Watrous’s world of dilapidated small-town Japan is described with bitter realism, though her background characters are mostly forgettable and underdeveloped to a point where a seemingly climactic and shocking incident is left on the backburner by happening to characters that readers aren’t really familiar with. Where Watrous shines is in her spot-on rendering of the way Japanese speak English: her Nihon-jin characters confuse their r’s and l’s, make realistic grammatical mistakes, interweave their conversations with Japanese words, and end sentences with ne? It’s just a shame that Watrous blurs the line between spoken English and translated English as Marina, who claims to struggle with basic Japanese grammar, is often seen conversing flawlessly with characters whose English is supposedly very poor. Thus, her ability to write realistic conversations spoken across cultural barriers is marred by their inconsistency.
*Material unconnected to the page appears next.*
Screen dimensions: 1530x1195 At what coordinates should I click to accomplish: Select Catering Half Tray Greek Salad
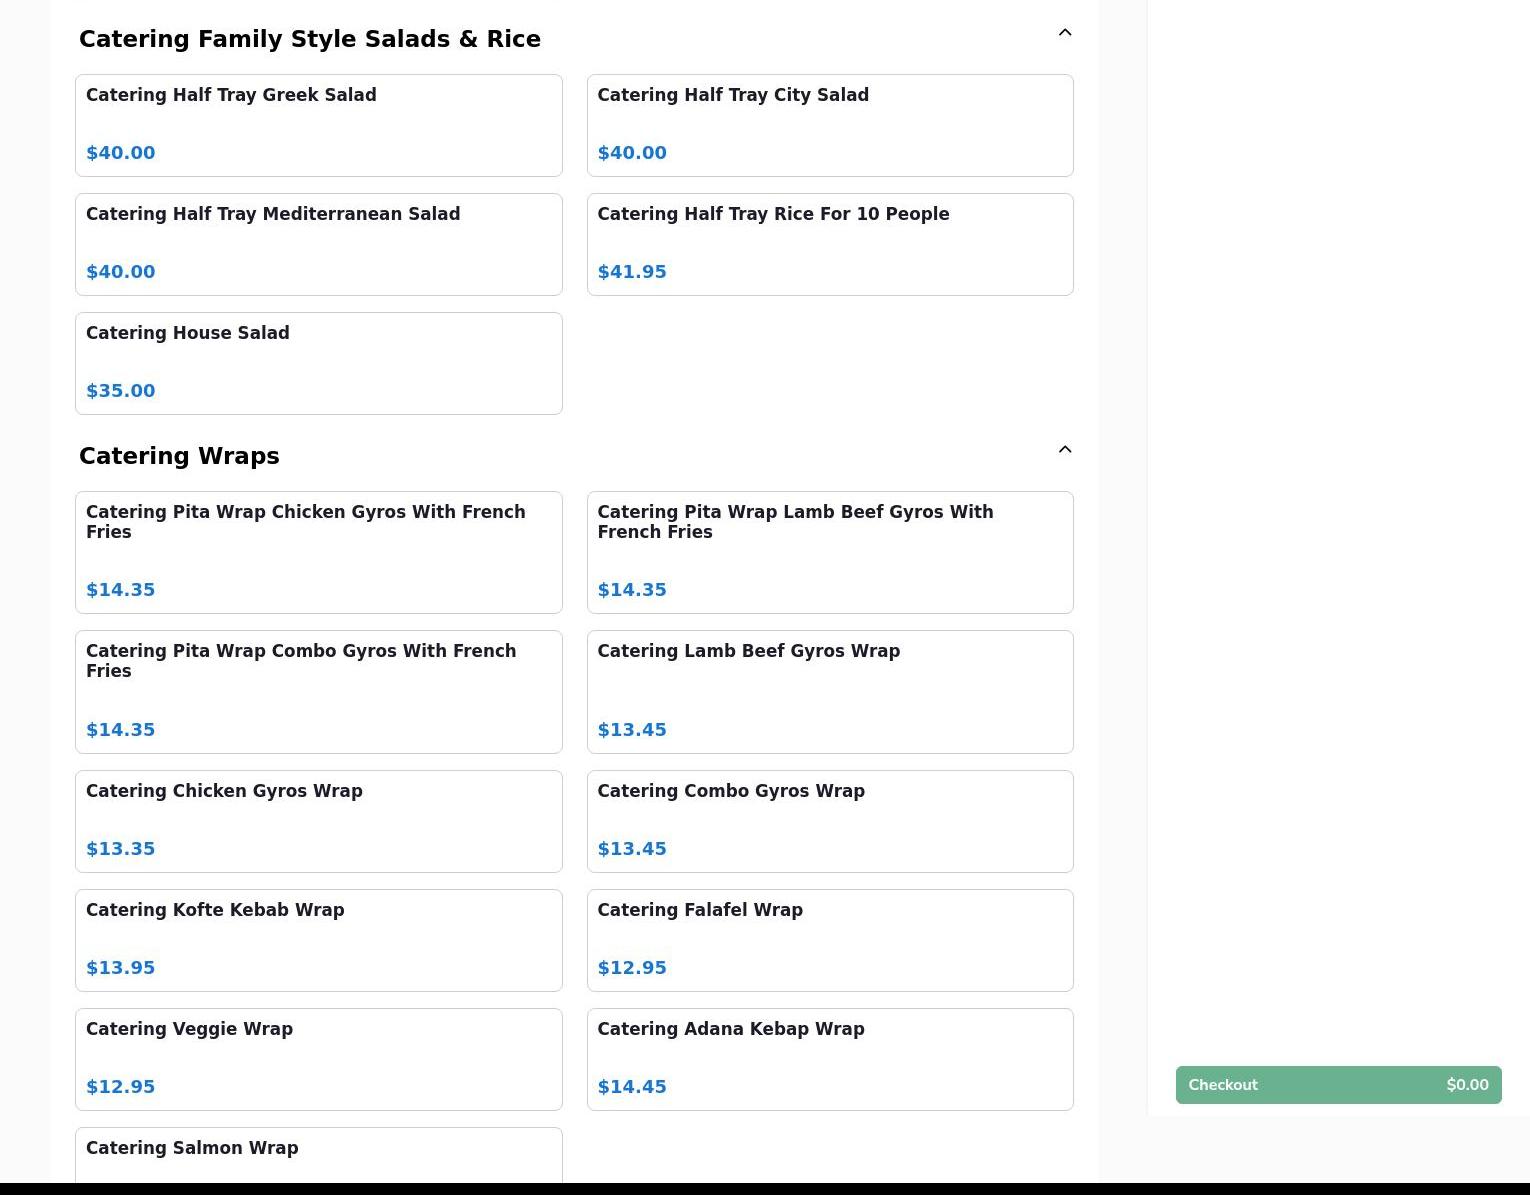point(318,125)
This book is a decent read, but its numerous shortcomings kept me from enjoying it more. That’s a terrible shame, because I really wanted to.
Rating: 4/10
Charisma Man: The Even More Complete Collection, edited by Neil Garscadden, character by Larry Rodney (2010)
Back in print after a frustrating hiatus, this new collection brings together the Charisma Man comic strips that first appeared in The Alien (later rechristened as Japanzine) with some new stories illustrated by different artists. The premise is a superhero spoof of the clueless gaijin: Charisma Man was once a burger-flipping nobody back in Canada, but after arriving in Japan, he gains incredible confidence and good looks that make him irresistible to Japanese women (accompanied by a physical transformation reminiscent of Calvin and Hobbes). The setting for Charisma Man is the world of the young eikaiwa teacher: a world of late nights, city streets, tedious English lessons, unpaid overtime, wild parties, binge drinking, and beautiful women. In their finest panels, the strips comment on both the darker moments and glory days of this life, along with the reoccurring theme that any bum can teach English in Japan and become a hero.
Sure, a lot of the gags are cheesy and the jokes repetitive, but maybe I enjoy Charisma Man so much because this was the life I lived for two years, as opposed to the life of the small-town JET teacher or the carefree wanderings of the meditating traveler. The writers know how boring English lessons can be, and don't disguise that the true purpose of hanami is to get blackout drunk in the middle of the day. They capture the zany moments with a humorous spin that makes me lol while beneath the surface there always lurks the harsh truth about the gaijin existence: no matter how great the Japanese may think you are, as far as the Western women are concerned, you’ll always just be a burger-flipping geek.
Read this book. I’ll loan you my copy if necessary.